Rolling Over Your IRA? IRS Clarifies Rule
The Internal Revenue Service offered guidance this week on the new rules on rollovers between individual retirement accounts.
Starting in January 2015, individuals will be allowed only one tax-free IRA rollover during a one-year period. Previously, individuals could do one rollover per IRA account per year; if the taxpayer had four IRA accounts, he could do one tax-free rollover for each account. Now, each individual will get only one tax-free rollover a year, regardless of how many accounts he has.

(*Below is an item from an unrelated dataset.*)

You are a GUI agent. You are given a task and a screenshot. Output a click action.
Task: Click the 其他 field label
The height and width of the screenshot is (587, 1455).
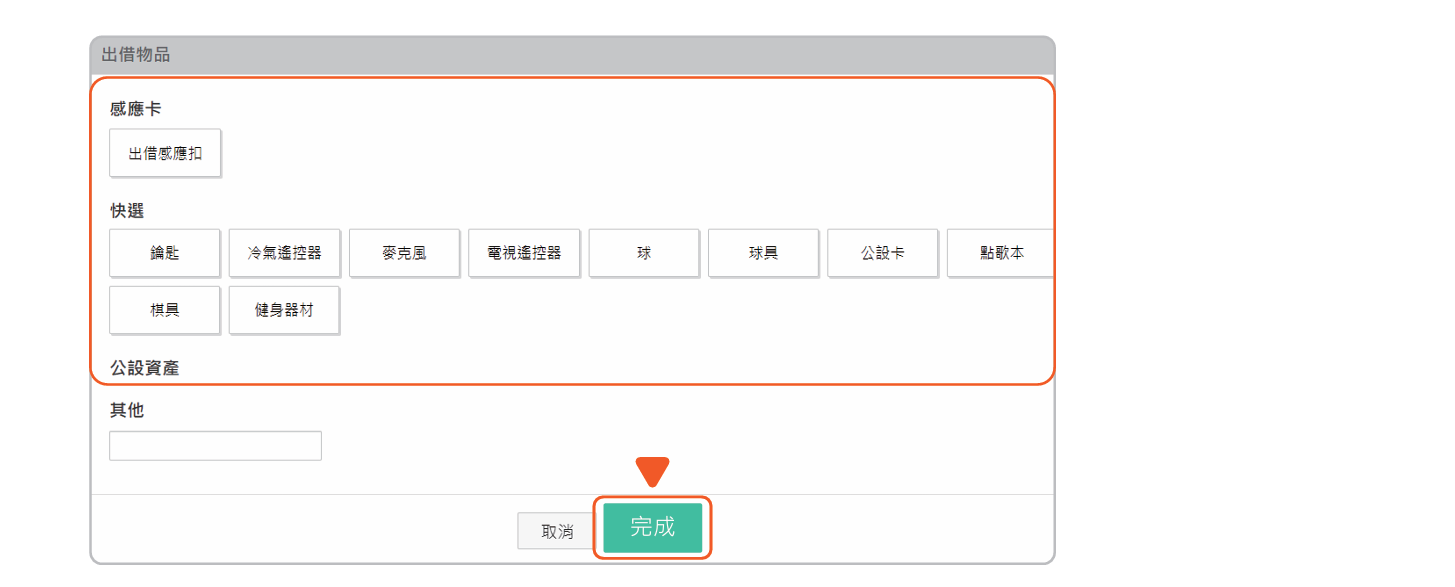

However, the IRS is cutting a bit of slack to taxpayers; it said this week that it would give taxpayers a fresh start in 2015. As a result, taxpayers who may have just rolled over an IRA account will be allowed to take another tax-free rollover starting in the New Year.
Why Roll Over an IRA?
Karl Fava, CPA, said rollovers are most common when an accountholder wants to change management companies, switching their IRA savings, for example, from, let’s say, a Charles Schwab account to a Fidelity account. It’s also fairly common to consolidate multiple IRA accounts, simplifying a taxpayer’s financial big picture.
But Fava said some individuals use tax-free IRA rollovers as a type of short-term loan. Under IRS rules, you have a 60-day period during which you can take your money out of one IRA account and put it in another account, before you have to pay taxes on that money.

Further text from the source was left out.